+++ Source passage +++

Async Coroutines with `co_await`

The previous lessons built the coroutine machinery — promise types, the coroutine handle, generators with co_yield. This lesson focuses on the other half of the picture: co_await, which suspends a coroutine while waiting for some asynchronous result, then resumes it when the result is ready. The result is code that reads like straight-line sequential logic but executes asynchronously — no callbacks, no state machines, no threads required for concurrency.

The problem: I/O blocks or callbacks

Network I/O, file I/O, and timer waits are slow relative to CPU work — often microseconds to milliseconds when CPU instructions take nanoseconds. The classic approaches each have problems. Blocking I/O is the simplest to write but wastes a thread per connection. Callback-based async I/O scales but splits one logical operation across dozens of small functions, making error handling and control flow nearly unreadable. Thread-per-task avoids callbacks but burns memory (each thread needs a stack) and triggers costly context switches at high connection counts.

Coroutines with co_await offer a fourth path. A coroutine suspends at an await point, releases the thread back to the event loop, and resumes on the same or a different thread when the I/O completes. The code reads sequentially and the stack is off the heap in the coroutine frame — so you can have millions of suspended coroutines with negligible memory cost compared to millions of threads.

Blocking I/O

// Simple, but burns one
// thread per connection
Socket s = accept();
request = s.read();
response = handle(request);
s.write(response);

1 thread per connection. Doesn't scale.

Callback-based

acceptor.async_accept(
 [](Socket s) {
   s.async_read(
    [=](req) {
      s.async_write(
        handle(req), []{});
    });
 });

Scales, but error handling is brutal.

+++ Listed entries +++

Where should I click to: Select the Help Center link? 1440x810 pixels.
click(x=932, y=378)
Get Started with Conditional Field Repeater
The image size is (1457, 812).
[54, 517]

+++

* [Requirement A] Reproduce the passage of the co_await lesson between "Network I/O, file" and "high connection counts.", inclusive.
* [Requirement B] According to the co_await lesson, what two drawbacks does thread-per-task have?
* [Requirement C] Carry the co_await lesson forward from its final line.

* [Expected answer A]
Network I/O, file I/O, and timer waits are slow relative to CPU work — often microseconds to milliseconds when CPU instructions take nanoseconds. The classic approaches each have problems. Blocking I/O is the simplest to write but wastes a thread per connection. Callback-based async I/O scales but splits one logical operation across dozens of small functions, making error handling and control flow nearly unreadable. Thread-per-task avoids callbacks but burns memory (each thread needs a stack) and triggers costly context switches at high connection counts.

* [Expected answer B] Each thread needs its own stack, which burns memory, and it triggers costly context switches at high connection counts.

* [Expected answer C]
Coroutines

// Reads like blocking,
// executes like callbacks
Socket s = co_await accept();
auto req = co_await s.read();
co_await s.write(handle(req));

Scales + readable sequential code.

How `co_await` suspends and resumes

When the compiler encounters co_await expr, it calls the three awaitable interface functions on expr in sequence. First, await_ready() — if it returns true, the result is already available and the coroutine does not suspend at all. If it returns false, await_suspend(handle) is called with the handle to the current coroutine. This is where the awaitable stores the continuation — when the I/O completes, it calls handle.resume() to wake the coroutine up. Finally, await_resume() provides the actual value that the entire co_await expression evaluates to.

// What the compiler generates for:   auto value = co_await some_task;
//
// Step 1: check if result is already ready
if (!some_task.await_ready()) {
    // Step 2: save the continuation and suspend
    //         the awaitable schedules resume when done
    some_task.await_suspend(coroutine_handle<>::from_address(frame));
    // --- coroutine is now suspended; thread is free to do other work ---
    // <resume point>
}
// Step 3: retrieve the value (called after resume)
auto value = some_task.await_resume();

The key insight is that await_suspend receives the coroutine handle and decides what to do with it. For a simple in-memory task this might be an immediate handle.resume(). For a real async I/O operation, it would store the handle in a completion callback registered with the OS (via io_uring, epoll, IOCP, etc.) so the coroutine resumes exactly when the data arrives.

Chaining async coroutines

Coroutines compose naturally: a coroutine can co_await another coroutine that itself uses co_await, building a chain of suspended computations. Each suspension yields the thread back to whatever is driving the execution — the polling loop, the event loop, or the runtime scheduler. This is the foundation of structured async code: individual async operations are small, testable coroutines that compose into larger workflows with no callback nesting.

#include <coroutine>

// Forward declaration of our task type (built in the promise-type lesson)
template <typename T = void> struct task;

// Leaf coroutine: produces a value asynchronously
task<int> get_answer()
{
    // In a real program, this would co_await a timer or I/O
    // Here we co_return directly for illustration
    co_return 42;
}

// Middle coroutine: awaits another coroutine's result, then uses it
task<> print_answer()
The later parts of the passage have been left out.